Afghan girls and women took center stage on International Day of Education: UNESCO


The agency announced Thursday that it is dedicating International Day of Education on January 24 to the country’s women and girls.

“No country in the world should ban women and girls from education. Education is a universal human right that must be respected”, said Director General Audrey Azoulay.

“The international community has a responsibility to ensure that the rights of Afghan girls and women will be restored without delay. The war against women must stop,” she added.

Fear of a ‘lost generation’

Last month, the de facto Taliban authorities in Afghanistan banned young women from universities.

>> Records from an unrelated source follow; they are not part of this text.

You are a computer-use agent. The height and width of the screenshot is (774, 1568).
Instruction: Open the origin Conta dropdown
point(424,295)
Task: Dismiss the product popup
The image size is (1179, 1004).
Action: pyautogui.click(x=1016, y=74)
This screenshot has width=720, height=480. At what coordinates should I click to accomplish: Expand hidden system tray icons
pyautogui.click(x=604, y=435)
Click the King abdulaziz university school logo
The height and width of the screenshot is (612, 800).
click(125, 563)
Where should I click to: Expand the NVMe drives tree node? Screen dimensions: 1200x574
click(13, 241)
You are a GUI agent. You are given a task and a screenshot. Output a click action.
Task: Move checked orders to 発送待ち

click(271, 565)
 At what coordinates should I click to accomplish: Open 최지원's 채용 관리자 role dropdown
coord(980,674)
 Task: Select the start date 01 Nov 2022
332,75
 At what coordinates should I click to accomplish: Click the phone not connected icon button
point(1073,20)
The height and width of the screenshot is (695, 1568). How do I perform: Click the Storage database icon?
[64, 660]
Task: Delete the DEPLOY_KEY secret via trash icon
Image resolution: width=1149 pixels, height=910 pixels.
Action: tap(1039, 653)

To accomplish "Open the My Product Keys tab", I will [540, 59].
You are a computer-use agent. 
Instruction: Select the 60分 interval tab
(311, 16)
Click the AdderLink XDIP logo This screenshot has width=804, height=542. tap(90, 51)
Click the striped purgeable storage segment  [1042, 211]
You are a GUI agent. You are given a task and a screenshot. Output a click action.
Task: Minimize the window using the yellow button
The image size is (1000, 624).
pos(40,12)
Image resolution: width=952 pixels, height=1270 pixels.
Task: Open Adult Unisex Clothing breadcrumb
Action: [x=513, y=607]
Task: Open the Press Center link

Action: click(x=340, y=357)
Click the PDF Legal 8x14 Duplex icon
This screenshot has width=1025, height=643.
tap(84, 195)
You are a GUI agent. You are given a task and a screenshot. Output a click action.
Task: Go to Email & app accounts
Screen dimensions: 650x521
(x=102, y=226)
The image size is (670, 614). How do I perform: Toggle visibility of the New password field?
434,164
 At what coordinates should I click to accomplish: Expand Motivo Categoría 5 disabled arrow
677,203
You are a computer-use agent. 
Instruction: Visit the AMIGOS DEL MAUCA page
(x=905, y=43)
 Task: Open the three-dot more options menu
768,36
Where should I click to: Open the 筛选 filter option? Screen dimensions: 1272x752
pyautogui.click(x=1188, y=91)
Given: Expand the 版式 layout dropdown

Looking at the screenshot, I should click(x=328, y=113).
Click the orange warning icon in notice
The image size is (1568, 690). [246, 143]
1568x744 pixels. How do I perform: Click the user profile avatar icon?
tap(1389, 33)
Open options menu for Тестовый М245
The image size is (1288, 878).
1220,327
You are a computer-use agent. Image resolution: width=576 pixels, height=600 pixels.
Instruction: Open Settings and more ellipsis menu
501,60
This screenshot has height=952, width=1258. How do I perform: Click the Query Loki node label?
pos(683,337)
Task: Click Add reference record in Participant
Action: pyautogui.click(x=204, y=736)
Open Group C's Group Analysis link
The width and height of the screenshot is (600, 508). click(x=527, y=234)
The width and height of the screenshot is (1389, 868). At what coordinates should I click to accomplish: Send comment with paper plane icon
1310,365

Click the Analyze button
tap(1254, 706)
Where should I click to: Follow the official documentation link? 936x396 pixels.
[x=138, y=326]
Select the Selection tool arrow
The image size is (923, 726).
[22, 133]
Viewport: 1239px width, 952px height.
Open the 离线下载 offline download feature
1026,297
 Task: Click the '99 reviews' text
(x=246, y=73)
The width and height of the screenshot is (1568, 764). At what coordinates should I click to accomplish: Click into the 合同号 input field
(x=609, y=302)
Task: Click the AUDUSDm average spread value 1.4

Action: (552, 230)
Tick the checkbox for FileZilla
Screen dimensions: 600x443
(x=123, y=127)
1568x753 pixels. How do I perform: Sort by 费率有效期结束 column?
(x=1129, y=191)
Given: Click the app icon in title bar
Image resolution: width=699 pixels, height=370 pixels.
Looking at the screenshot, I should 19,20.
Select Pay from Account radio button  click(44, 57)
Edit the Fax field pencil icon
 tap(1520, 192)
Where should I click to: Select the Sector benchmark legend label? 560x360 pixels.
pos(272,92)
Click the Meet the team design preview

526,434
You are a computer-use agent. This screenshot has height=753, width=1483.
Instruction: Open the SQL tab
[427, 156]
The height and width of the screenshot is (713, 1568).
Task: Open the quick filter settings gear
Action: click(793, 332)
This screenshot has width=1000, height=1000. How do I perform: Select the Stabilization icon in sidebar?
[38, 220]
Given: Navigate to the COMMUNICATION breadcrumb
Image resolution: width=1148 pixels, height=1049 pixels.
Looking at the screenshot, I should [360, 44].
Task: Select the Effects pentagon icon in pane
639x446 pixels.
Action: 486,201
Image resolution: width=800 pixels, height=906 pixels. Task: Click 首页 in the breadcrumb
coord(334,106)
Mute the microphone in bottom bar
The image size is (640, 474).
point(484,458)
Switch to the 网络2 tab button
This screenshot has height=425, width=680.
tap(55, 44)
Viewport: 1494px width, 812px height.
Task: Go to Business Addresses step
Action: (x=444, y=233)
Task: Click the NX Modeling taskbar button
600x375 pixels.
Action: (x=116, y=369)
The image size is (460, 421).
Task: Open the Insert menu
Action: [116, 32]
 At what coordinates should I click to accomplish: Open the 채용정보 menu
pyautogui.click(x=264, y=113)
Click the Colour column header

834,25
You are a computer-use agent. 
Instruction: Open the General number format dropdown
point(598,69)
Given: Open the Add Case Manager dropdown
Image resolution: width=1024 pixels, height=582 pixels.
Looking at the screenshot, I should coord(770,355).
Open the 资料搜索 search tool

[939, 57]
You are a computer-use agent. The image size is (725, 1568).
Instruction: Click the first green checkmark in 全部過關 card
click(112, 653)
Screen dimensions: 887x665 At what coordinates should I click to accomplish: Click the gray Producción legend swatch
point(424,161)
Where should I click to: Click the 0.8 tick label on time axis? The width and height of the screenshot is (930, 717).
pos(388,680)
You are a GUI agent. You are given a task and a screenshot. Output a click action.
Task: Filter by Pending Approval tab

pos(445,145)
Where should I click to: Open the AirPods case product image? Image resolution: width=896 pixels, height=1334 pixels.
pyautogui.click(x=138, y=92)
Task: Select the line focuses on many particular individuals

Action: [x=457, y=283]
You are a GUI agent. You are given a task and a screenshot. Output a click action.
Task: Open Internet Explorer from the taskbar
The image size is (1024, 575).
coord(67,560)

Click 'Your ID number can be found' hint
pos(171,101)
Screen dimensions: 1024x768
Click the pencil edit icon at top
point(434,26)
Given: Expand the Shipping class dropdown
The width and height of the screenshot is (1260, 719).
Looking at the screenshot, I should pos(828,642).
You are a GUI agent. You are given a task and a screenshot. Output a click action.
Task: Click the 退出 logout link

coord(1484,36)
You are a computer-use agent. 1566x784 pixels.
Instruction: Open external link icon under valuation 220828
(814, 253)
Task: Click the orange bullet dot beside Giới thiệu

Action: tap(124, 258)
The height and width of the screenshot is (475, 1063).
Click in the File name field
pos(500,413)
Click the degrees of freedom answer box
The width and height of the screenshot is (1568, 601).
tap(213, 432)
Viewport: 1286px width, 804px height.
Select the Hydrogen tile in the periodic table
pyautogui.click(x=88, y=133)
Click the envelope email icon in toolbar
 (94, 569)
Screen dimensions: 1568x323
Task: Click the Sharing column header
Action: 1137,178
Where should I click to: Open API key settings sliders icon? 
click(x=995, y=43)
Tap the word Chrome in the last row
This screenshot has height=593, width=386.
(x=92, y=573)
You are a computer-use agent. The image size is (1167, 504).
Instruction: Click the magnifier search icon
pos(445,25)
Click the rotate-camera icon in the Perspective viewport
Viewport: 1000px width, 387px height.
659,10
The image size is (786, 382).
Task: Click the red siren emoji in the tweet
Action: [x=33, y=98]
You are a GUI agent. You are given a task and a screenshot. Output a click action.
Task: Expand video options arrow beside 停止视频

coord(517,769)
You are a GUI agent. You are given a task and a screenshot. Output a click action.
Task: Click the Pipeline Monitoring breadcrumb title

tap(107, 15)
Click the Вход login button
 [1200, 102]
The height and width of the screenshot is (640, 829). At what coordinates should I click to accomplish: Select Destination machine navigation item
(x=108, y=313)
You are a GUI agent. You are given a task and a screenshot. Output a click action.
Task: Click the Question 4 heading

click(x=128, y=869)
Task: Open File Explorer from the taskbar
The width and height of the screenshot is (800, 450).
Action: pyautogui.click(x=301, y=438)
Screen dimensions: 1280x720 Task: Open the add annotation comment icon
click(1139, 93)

This followed an earlier directive banning girls from attending secondary school several months after the fundamentalist group, which ruled in the late 1990s until 2001, retook power in August 2021 and returned to the capital, Kabul.

As a result, Afghanistan is the only country in the world where access to education has been suspended for women and girls.

“The country risks losing a generation as educated women are essential to its development,” UNESCO said earlier this week.

“Afghanistan – or any other country – can’t move forward if half of the population is not allowed to receive education and participate in public life.”

© UNICEF/Mark Naftalin

Young girls attend a UNICEF-supported school in Afghanistan’s Helmand province. (File)

Wins and losses

Between 2001 and 2018, Afghanistan recorded a tenfold in enrollment at all levels of education, from about one million to 10 million students, according to UNESCO.

The number of girls in primary school rose from almost zero to 2.5 million. In August 2021, they accounted for four out of ten primary school students.

The presence of women in higher education has also increased nearly twenty-fold, from 5,000 students in 2001 to more than 100,000 two decades later.

Today, 80 percent of school-going Afghan girls and women, 2.5 million, do not attend school. The order to suspend women’s university education, announced in December, affects more than 100,000 participating government and private institutions.

A fundamental right

UNESCO calls immediately and non-negotiable access to education and return to school for all girls and young women in Afghanistan.

“Everyone has the right to education. Everybody. But in Afghanistan this fundamental right has been taken away from girls and women.

Over the past two decades, UNESCO has supported the Afghan education system, including through a literacy program that reached more than 600,000 youth and adults, 60 percent of whom were women.

Since the Taliban takeover, it has moved operations to ensure continuity of education through community-based literacy and skills development classes for more than 25,000 youth and adults in 20 provinces.

An advocacy campaign reached more than 20 million Afghans to raise public awareness of the right to education for youth and adults, especially young girls and women.

UNESCO is also working on an initiative to ensure reliable education data so that partners can free up funds to address the most critical outstanding needs.